Avez-vous connu au cours de votre carrière des
problèmes de tendons ou d’articulation ?
Comme tout sprinter de haut niveau j’ai connu des
problèmes de tendon d’Achille qui est le mal
récurrent de l’athlète moderne. A cela,
deux causes essentielles : le matériau utilisé
pour les nouvelles pistes (tartan très dur) qui favorise la
performance au détriment du confort de
l’athlète et les surcharges de travail au cours de
l’entraînement.
Vous reste-t-il des séquelles de cette douleur
au tendon ?
Non, aucune.
Vous a-t-on appris durant votre carrière
à préserver votre corps ?
Oui, j’ai eu la chance d’être
entraîné par Jacques Desprez qui a toujours mis en
avant la préservation de
l’intégrité physique plutôt
que la performance à tout prix.
Avez-vous aujourd’hui des douleurs articulaires ?
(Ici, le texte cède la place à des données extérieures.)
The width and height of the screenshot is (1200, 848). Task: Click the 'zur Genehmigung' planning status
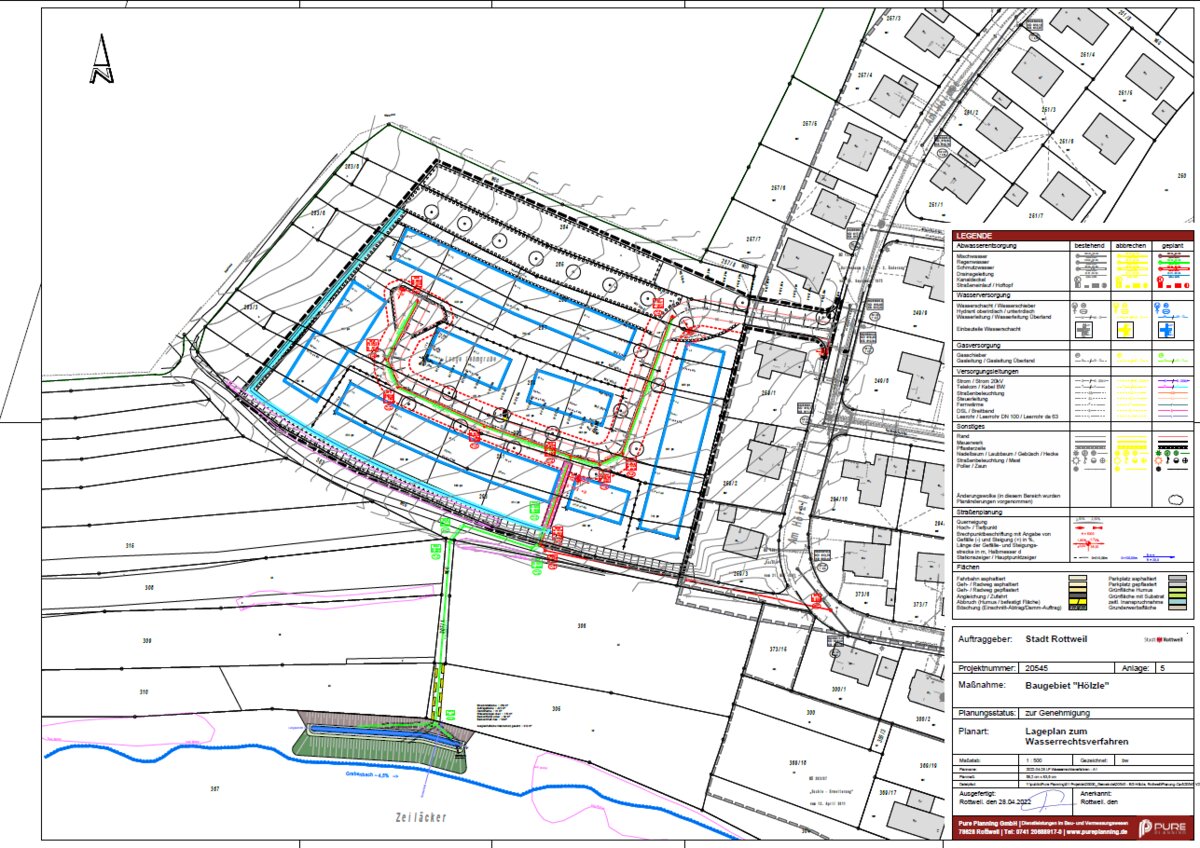click(1060, 713)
Oui, parfois elles sont localisées au niveau du genou
après un arrêt prolongé d’une
activité physique et elles sont liées me
semble-t-il à une perte de masse musculaire au niveau du
quadriceps.
Avez-vous passé des radios ?
Non jamais.
Pourquoi ?
Je n’en ressens pas le besoin car ma carrière
d’athlète m’a appris à
connaître mon corps.
Existe-t-il une méthode pour
préserver les articulations et que l’on pourrait
recommander au grand public au cours de l’activité
physique et en particulier de la course à pied ?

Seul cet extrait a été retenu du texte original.